Where the line containing "Go to the Circuits" appears in the records below, begin there and output each line verbatim through the last line.

========================

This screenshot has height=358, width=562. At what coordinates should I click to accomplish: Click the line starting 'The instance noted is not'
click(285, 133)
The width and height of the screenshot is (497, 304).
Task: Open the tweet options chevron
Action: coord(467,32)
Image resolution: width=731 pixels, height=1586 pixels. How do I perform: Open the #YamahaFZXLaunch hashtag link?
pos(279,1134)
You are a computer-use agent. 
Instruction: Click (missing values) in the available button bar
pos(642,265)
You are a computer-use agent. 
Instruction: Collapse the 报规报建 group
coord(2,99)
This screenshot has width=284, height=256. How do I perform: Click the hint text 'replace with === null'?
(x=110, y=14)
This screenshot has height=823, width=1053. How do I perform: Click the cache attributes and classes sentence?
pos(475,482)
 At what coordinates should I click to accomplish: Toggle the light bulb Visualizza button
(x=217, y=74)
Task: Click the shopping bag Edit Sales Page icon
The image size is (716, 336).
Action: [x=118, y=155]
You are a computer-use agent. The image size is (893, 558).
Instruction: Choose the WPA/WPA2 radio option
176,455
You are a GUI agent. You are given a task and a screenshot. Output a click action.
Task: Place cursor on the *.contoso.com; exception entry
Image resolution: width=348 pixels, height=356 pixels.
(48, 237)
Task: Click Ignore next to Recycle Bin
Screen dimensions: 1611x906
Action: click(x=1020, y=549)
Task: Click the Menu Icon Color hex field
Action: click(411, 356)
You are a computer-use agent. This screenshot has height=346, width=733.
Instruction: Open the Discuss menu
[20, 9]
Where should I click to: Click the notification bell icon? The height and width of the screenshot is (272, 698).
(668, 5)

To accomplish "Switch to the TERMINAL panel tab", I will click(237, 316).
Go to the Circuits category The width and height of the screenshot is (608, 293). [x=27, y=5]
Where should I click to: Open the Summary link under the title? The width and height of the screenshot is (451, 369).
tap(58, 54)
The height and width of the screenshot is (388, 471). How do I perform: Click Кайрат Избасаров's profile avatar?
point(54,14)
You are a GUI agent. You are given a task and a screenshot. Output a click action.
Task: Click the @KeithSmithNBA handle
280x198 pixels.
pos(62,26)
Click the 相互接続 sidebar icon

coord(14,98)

========================

**RESULT**
Go to the Circuits category The width and height of the screenshot is (608, 293). [x=27, y=5]
Where should I click to: Open the Summary link under the title? The width and height of the screenshot is (451, 369).
tap(58, 54)
The height and width of the screenshot is (388, 471). How do I perform: Click Кайрат Избасаров's profile avatar?
point(54,14)
You are a GUI agent. You are given a task and a screenshot. Output a click action.
Task: Click the @KeithSmithNBA handle
280x198 pixels.
pos(62,26)
Click the 相互接続 sidebar icon

coord(14,98)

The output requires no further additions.